> [Problem to work on] What lines of the data below include the word "agent"? Report them by copying each.

> [Dataset entries]
----
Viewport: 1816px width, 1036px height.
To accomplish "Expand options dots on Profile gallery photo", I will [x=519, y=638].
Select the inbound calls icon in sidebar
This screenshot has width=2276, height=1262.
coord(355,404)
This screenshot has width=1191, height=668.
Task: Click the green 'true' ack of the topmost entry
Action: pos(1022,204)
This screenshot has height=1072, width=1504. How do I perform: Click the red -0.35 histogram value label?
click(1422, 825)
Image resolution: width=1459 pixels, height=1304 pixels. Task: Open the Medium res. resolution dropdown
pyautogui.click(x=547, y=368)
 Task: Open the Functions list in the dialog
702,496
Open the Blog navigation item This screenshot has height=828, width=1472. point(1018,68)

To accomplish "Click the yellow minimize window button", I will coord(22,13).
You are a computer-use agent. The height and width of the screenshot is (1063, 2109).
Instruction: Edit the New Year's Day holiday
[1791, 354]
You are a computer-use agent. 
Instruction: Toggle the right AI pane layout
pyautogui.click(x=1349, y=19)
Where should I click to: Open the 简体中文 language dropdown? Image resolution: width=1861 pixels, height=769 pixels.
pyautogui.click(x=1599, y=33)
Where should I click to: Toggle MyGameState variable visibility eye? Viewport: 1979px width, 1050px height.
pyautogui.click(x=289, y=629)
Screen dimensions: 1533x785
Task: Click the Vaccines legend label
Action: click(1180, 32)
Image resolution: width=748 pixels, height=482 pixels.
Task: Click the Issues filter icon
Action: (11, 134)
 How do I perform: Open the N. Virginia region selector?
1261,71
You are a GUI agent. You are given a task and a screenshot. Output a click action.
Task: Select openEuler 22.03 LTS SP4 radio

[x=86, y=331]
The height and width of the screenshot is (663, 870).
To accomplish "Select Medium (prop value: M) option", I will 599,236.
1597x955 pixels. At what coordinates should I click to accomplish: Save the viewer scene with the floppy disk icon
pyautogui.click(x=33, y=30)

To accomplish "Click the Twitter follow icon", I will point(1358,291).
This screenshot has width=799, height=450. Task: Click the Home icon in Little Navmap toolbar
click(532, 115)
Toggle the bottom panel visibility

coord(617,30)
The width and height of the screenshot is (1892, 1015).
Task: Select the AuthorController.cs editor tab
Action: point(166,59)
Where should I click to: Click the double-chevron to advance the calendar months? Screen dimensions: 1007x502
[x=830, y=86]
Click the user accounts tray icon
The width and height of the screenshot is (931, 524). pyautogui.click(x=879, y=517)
----
> [Solution to this exercise]
You are a computer-use agent. The height and width of the screenshot is (1063, 2109).
You are a computer-use agent. 
You are a GUI agent. You are given a task and a screenshot. Output a click action.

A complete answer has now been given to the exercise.